Minggu, 27 April 2014

Sepintas Harap Esok




Hari ini masih libur. Sedikit udara segar sejenak ku jemput setelah menggua yang cukup lama. Kunjungan beralasan seorang teman merayu ku tuk menghirup udara jalanan. Tak jauh, hanya 10 menit jalan kaki. Dengan modal perut lapar jadilah sore ini ku lewati dengan junk food k*****t yang sukses menyiksa perut. Dibubuhi cerita panjang yang ngalor ngidul. Rasanya diriku berbeda hari ini. Lebih dingin atau tidak peduli, tidak antusias atau sok cool. Tak tau apa kata yang tepat.
Cerita masa lalu kawan, sukses buatku ngakak. Apakah tawa itu tulus atau tidak? Entah, akupun lupa. Mengetahui hal yang semakin jauh. Pikiran dan impian untuk masa depan. Bagaimana pendamping yang sebenarnya ia dambakan. Walau ia tidak memaksa harus demikian.  Bagaimana ia ingin melewati hari-harinya kelak. Sejenak ku merasa kami sebaya. Hanya saja, ia jauh lebih banyak tahu. Menyenangkan.
Sebagai penutup ,satu pesan darinya “Mulailah memikirkannya ya. Karna kalau ku lihat dirimu bakal lama ini.” Hahaha maksudnya “Mulailah memikirkan pernikahan atau kau benar-benar akan sangat menikmati sendiri terlalu lama.”
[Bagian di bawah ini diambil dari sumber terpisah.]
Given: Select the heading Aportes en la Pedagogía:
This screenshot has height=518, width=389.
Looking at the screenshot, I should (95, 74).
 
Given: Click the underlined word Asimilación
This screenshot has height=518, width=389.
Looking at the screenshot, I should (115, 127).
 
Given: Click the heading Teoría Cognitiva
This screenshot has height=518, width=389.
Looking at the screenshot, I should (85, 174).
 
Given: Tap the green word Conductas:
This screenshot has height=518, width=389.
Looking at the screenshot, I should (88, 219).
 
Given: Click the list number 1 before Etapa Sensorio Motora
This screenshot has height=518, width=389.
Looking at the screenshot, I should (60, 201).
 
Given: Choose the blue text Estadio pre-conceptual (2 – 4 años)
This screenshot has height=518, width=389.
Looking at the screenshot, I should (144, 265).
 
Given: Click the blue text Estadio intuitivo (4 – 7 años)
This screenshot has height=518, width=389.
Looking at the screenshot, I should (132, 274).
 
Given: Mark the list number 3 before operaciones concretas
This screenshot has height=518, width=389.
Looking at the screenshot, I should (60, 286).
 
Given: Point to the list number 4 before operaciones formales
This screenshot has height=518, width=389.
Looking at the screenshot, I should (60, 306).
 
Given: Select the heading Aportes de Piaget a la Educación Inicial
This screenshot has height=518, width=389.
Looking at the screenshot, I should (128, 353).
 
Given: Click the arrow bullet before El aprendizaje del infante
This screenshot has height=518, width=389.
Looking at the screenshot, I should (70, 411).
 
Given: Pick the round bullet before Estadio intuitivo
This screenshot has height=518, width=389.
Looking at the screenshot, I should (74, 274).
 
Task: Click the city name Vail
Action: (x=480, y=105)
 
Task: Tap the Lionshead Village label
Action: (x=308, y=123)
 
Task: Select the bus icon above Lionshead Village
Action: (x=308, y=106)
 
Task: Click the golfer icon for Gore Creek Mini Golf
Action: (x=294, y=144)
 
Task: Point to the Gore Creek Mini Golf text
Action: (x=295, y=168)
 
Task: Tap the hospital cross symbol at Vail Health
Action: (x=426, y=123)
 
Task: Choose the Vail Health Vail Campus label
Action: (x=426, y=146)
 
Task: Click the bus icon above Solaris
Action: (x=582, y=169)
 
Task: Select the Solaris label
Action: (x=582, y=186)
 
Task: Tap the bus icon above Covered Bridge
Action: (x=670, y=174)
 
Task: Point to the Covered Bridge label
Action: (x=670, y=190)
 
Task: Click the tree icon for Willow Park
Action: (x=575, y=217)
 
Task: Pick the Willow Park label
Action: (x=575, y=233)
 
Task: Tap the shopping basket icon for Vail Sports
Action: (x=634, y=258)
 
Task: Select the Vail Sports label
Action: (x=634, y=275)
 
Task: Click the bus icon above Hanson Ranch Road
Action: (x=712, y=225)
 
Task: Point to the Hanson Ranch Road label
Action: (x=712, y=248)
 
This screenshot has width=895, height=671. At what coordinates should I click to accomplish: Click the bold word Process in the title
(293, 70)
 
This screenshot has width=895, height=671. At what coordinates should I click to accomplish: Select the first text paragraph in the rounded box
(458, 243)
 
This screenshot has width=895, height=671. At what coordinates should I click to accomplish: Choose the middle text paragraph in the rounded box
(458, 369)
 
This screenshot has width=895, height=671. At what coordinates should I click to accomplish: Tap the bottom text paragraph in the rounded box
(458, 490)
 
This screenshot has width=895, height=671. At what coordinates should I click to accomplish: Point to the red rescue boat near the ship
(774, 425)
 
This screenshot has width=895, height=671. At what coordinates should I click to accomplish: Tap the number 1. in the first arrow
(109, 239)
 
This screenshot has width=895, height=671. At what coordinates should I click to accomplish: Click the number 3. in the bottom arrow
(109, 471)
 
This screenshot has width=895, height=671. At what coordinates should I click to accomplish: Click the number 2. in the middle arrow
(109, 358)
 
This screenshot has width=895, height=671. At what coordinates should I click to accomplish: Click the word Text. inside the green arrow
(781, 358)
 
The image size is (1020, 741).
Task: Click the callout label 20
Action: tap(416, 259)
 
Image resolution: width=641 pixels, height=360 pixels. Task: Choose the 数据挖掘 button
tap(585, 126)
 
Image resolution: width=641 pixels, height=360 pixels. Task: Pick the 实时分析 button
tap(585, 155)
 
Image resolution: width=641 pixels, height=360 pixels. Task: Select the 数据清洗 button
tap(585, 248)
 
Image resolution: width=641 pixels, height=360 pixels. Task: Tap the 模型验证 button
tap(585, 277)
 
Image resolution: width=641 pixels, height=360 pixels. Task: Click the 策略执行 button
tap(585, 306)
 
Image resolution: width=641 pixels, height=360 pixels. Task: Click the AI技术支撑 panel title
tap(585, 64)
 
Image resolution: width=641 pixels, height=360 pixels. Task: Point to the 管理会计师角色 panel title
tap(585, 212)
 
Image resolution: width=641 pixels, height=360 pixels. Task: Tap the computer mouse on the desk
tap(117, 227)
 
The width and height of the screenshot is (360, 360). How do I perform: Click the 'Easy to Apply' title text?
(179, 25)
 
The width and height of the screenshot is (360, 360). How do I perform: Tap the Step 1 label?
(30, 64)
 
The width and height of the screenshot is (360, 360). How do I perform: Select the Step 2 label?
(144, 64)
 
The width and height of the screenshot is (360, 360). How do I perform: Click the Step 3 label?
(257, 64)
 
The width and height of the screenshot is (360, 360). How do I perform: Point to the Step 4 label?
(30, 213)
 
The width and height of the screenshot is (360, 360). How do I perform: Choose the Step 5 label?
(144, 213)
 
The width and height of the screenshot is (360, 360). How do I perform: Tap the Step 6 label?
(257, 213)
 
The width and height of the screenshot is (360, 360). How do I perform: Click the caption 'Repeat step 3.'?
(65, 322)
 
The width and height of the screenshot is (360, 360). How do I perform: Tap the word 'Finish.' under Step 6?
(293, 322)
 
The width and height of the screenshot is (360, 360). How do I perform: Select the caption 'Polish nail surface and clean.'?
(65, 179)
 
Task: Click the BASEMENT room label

Seperti biasa, hal yang menyenangkan mengisi waktu dalam perjalanan dengan berpikir bahkan sejenak merenung serius. Tak penting seberapa jauh perjalanannya. Apakah berjalan kaki atau dengan angkutan.
Sejenak ku pikirkan apa yang benar-benar kuharapkan untuk esok ku.
Ku ingin ia memberitahuku banyak hal yang ia ketahui. Begitu juga dengan ku. Tanpa mengajariku seperti guru. Tapi cukup seperti teman belajar yang saling memberi solusi. Tak perlu sama dalam segala hal. Tapi ku ingin melakukan banyak hal yang kami sukai bersama. Ku berharap ada perdebatan di tiap diskusi. Tak perlu parah, setidaknya menunjukkan rasa ingin maju bersama dengan kritik. Anggap saja ku berharap hubungan itu tidak selalu mulus. Tapi tetap lekat melewati badai. Tak perlu selalu mengerti ingin yang tak pernah ku katakan. Karena itu terlalu muluk. Cukup dengan membuatku bisa mengatakan ingin dan pikir ku yang sebenarnya.
Tiada bosan ku dengarkan celotehnya. Tapi juga mampu buatku membalas celotehan dengan keterbataan. Mengerti akan batas aneh ku yang berbeda. Menerima beda sebagai warna. Menemani saat ku menggua tanpa mengusik momen.
Mungkin hanya sebatas itu harap yang mampu ku semat. Meski belum ada ingin untuk mempersiapkan diri dan hati untuk melangkah.
Beberapa waktu yang lalu terbersit pikiran pesimis. Apakah dengan lepas dari satu kekang dan masuk keikatan lain akan menjadi solusi kecemasan singkat yang sering terjadi?
Beberapa romansa picisan menjadi pertunjukan yang buatku sangat muak belakangan ini. Romansa yang diikat dengan bayangan abu-abu. Sekuat apapun ikatan itu, bisakah kalian memastikannya menjadi ikatan nyata sebelum ia benar terjadi? Siapa yang berani menjaminnya ketika Pemilik Segala tak pernah memberi bocoran rencananya? Mungkin karena melihat kenyataan 'hubungan jaman sekarang' terlalu dekat memberikan kesimpulan demikian dalam benak.
Harapanku untuk esok adalah "Aku akan melangkah jika ku rasa memang sudah waktunya dan ku temukan ia yang benar dan tepat. Bukan karena menjadikannya sebagai solusi pesimis. Tapi sebelum itu, ijinkanku melangkah sejauh yang ku mampu dengan sendiri."